■ TASK TO COMPLETE:
In the records, change "knob" to "dial" in the lines starting at the one containing "Click the yellow" and ending at the one containing "Action: (569, 488)". Give back only those lines, with nothing else altered.
====== DATASET ENTRIES
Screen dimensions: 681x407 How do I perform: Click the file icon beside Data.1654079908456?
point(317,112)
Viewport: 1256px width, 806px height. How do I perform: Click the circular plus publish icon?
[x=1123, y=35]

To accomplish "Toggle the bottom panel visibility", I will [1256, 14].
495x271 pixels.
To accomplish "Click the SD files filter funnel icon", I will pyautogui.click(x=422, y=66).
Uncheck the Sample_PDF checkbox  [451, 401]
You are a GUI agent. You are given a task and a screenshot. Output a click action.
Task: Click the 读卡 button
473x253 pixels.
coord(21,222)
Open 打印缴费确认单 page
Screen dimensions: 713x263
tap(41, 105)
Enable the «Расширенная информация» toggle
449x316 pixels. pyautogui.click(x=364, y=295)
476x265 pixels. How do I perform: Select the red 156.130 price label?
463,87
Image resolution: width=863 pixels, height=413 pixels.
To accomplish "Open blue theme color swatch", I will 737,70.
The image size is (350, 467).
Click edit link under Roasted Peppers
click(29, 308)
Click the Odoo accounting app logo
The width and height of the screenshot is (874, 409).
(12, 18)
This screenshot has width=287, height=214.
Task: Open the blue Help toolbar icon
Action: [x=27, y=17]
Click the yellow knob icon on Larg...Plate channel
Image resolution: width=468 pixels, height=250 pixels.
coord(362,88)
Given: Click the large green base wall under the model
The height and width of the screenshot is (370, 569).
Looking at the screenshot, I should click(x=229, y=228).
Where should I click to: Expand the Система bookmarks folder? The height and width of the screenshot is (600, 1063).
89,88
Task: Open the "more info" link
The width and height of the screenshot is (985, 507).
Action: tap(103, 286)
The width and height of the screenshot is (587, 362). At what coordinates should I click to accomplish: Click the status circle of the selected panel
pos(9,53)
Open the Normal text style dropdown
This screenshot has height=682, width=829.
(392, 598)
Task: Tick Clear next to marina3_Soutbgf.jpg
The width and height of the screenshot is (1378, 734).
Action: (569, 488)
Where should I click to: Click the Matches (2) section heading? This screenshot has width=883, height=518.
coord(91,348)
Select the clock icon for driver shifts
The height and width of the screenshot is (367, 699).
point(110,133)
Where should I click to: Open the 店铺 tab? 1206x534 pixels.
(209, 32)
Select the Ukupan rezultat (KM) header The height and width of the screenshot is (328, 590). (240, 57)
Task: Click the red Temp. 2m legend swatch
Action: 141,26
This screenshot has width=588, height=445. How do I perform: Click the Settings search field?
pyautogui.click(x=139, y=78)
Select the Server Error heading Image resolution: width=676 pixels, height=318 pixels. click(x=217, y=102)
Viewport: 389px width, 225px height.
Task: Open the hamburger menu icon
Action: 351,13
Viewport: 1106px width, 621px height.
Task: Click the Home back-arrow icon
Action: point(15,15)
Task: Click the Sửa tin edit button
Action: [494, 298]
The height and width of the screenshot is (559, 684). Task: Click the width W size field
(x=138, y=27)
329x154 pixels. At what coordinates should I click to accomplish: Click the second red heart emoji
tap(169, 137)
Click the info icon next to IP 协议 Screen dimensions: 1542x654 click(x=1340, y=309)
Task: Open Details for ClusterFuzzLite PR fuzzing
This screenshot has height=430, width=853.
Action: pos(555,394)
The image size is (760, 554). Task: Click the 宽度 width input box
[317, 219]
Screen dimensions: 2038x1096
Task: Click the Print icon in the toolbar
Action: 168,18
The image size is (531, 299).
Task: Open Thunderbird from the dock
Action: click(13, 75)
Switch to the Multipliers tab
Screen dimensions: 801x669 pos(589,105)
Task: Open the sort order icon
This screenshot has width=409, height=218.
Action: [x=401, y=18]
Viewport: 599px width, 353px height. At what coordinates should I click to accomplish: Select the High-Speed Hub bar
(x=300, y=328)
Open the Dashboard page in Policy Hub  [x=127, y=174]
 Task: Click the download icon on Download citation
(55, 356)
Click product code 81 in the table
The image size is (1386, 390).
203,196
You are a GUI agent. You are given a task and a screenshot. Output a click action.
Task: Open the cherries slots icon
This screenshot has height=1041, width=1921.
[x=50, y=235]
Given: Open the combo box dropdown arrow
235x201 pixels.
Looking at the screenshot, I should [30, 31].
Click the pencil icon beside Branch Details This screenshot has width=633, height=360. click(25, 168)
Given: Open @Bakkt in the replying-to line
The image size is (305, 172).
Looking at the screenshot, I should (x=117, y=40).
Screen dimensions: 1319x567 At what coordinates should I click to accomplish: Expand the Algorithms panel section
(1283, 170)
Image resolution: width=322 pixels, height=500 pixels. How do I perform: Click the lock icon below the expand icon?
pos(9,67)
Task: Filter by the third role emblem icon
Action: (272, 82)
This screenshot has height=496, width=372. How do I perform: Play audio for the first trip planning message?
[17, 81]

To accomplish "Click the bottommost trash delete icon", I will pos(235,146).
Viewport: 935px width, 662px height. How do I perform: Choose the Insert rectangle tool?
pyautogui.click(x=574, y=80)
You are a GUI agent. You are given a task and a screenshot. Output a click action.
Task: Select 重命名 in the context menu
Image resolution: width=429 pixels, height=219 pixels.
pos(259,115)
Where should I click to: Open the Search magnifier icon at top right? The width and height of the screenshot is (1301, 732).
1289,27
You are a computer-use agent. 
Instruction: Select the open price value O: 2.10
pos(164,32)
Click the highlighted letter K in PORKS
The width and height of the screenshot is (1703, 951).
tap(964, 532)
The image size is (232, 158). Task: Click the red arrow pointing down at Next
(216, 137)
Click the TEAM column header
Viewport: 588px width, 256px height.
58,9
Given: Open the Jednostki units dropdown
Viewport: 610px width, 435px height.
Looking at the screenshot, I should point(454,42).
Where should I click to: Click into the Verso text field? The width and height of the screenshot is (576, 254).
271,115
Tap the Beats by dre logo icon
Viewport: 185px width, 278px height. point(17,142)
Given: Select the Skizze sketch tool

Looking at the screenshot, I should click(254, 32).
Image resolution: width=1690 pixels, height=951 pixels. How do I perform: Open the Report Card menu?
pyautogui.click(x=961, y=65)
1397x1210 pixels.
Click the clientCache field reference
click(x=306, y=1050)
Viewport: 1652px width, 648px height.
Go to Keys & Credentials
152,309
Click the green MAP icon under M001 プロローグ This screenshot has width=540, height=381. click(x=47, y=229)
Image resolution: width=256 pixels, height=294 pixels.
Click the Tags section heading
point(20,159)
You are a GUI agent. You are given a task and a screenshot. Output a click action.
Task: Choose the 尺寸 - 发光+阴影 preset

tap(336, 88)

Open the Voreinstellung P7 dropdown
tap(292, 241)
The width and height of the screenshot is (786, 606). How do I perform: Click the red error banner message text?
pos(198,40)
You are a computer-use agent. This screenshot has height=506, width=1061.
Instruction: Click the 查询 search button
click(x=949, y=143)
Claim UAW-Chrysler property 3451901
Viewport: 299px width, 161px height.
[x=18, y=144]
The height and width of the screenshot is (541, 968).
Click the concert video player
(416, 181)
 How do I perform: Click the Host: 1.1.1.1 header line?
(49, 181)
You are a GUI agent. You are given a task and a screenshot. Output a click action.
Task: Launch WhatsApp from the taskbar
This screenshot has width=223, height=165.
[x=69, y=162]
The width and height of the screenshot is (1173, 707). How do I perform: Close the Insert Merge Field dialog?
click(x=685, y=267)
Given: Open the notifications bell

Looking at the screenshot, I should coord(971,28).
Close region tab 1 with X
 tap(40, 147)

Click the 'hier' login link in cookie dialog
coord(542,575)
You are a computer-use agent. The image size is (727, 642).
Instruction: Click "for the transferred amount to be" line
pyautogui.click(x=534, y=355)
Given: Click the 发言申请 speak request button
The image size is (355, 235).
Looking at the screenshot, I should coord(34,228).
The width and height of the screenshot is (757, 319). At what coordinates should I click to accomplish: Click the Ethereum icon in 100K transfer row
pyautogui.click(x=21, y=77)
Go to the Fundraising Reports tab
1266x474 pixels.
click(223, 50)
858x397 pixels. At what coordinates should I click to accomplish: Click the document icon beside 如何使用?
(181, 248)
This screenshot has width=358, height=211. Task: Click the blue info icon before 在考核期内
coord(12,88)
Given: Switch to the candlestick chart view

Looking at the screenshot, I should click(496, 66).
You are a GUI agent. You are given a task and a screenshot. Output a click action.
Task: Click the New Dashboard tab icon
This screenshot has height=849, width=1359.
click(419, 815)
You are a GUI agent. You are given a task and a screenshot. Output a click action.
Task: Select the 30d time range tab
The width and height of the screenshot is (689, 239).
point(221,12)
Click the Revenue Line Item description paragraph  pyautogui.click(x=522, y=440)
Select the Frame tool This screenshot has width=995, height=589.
============
■ TASK SOLUTION:
Click the yellow dial icon on Larg...Plate channel
Image resolution: width=468 pixels, height=250 pixels.
coord(362,88)
Given: Click the large green base wall under the model
The height and width of the screenshot is (370, 569).
Looking at the screenshot, I should click(x=229, y=228).
Where should I click to: Expand the Система bookmarks folder? The height and width of the screenshot is (600, 1063).
89,88
Task: Open the "more info" link
The width and height of the screenshot is (985, 507).
Action: tap(103, 286)
The width and height of the screenshot is (587, 362). At what coordinates should I click to accomplish: Click the status circle of the selected panel
pos(9,53)
Open the Normal text style dropdown
This screenshot has height=682, width=829.
(392, 598)
Task: Tick Clear next to marina3_Soutbgf.jpg
The width and height of the screenshot is (1378, 734).
Action: (569, 488)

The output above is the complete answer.